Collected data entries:
========================

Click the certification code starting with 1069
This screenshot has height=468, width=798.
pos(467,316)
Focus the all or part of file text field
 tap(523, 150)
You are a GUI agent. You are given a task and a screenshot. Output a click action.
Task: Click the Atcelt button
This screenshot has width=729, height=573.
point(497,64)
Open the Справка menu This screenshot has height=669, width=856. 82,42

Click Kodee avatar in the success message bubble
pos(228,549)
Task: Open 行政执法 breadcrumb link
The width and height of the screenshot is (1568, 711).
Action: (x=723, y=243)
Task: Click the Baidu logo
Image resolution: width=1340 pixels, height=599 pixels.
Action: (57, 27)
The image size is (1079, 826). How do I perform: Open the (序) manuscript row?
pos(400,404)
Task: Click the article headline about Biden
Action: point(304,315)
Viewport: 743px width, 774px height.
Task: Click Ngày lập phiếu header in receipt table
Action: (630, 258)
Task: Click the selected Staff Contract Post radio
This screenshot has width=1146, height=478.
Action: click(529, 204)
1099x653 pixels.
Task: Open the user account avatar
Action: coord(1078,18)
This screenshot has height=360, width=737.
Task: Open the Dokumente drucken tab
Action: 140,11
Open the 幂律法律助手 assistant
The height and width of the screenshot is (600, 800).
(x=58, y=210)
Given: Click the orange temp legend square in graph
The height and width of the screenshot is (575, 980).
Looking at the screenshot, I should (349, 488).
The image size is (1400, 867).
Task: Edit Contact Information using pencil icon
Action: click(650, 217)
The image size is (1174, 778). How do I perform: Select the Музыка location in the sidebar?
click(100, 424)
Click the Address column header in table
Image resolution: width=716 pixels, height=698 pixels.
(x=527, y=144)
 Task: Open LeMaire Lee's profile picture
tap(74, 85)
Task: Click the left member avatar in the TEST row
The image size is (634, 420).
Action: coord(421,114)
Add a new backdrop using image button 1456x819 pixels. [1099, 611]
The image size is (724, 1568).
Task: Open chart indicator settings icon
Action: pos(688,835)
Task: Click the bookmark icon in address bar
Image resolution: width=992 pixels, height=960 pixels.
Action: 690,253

========================

* WORK INSTRUCTION
In the entries above, find the line with "Open the Справка", then retype it and every line after it exactly.

* YOUR SOLUTION
Open the Справка menu This screenshot has height=669, width=856. 82,42

Click Kodee avatar in the success message bubble
pos(228,549)
Task: Open 行政执法 breadcrumb link
The width and height of the screenshot is (1568, 711).
Action: (x=723, y=243)
Task: Click the Baidu logo
Image resolution: width=1340 pixels, height=599 pixels.
Action: (57, 27)
The image size is (1079, 826). How do I perform: Open the (序) manuscript row?
pos(400,404)
Task: Click the article headline about Biden
Action: point(304,315)
Viewport: 743px width, 774px height.
Task: Click Ngày lập phiếu header in receipt table
Action: (630, 258)
Task: Click the selected Staff Contract Post radio
This screenshot has width=1146, height=478.
Action: click(529, 204)
1099x653 pixels.
Task: Open the user account avatar
Action: coord(1078,18)
This screenshot has height=360, width=737.
Task: Open the Dokumente drucken tab
Action: 140,11
Open the 幂律法律助手 assistant
The height and width of the screenshot is (600, 800).
(x=58, y=210)
Given: Click the orange temp legend square in graph
The height and width of the screenshot is (575, 980).
Looking at the screenshot, I should (349, 488).
The image size is (1400, 867).
Task: Edit Contact Information using pencil icon
Action: click(650, 217)
The image size is (1174, 778). How do I perform: Select the Музыка location in the sidebar?
click(100, 424)
Click the Address column header in table
Image resolution: width=716 pixels, height=698 pixels.
(x=527, y=144)
 Task: Open LeMaire Lee's profile picture
tap(74, 85)
Task: Click the left member avatar in the TEST row
The image size is (634, 420).
Action: coord(421,114)
Add a new backdrop using image button 1456x819 pixels. [1099, 611]
The image size is (724, 1568).
Task: Open chart indicator settings icon
Action: pos(688,835)
Task: Click the bookmark icon in address bar
Image resolution: width=992 pixels, height=960 pixels.
Action: 690,253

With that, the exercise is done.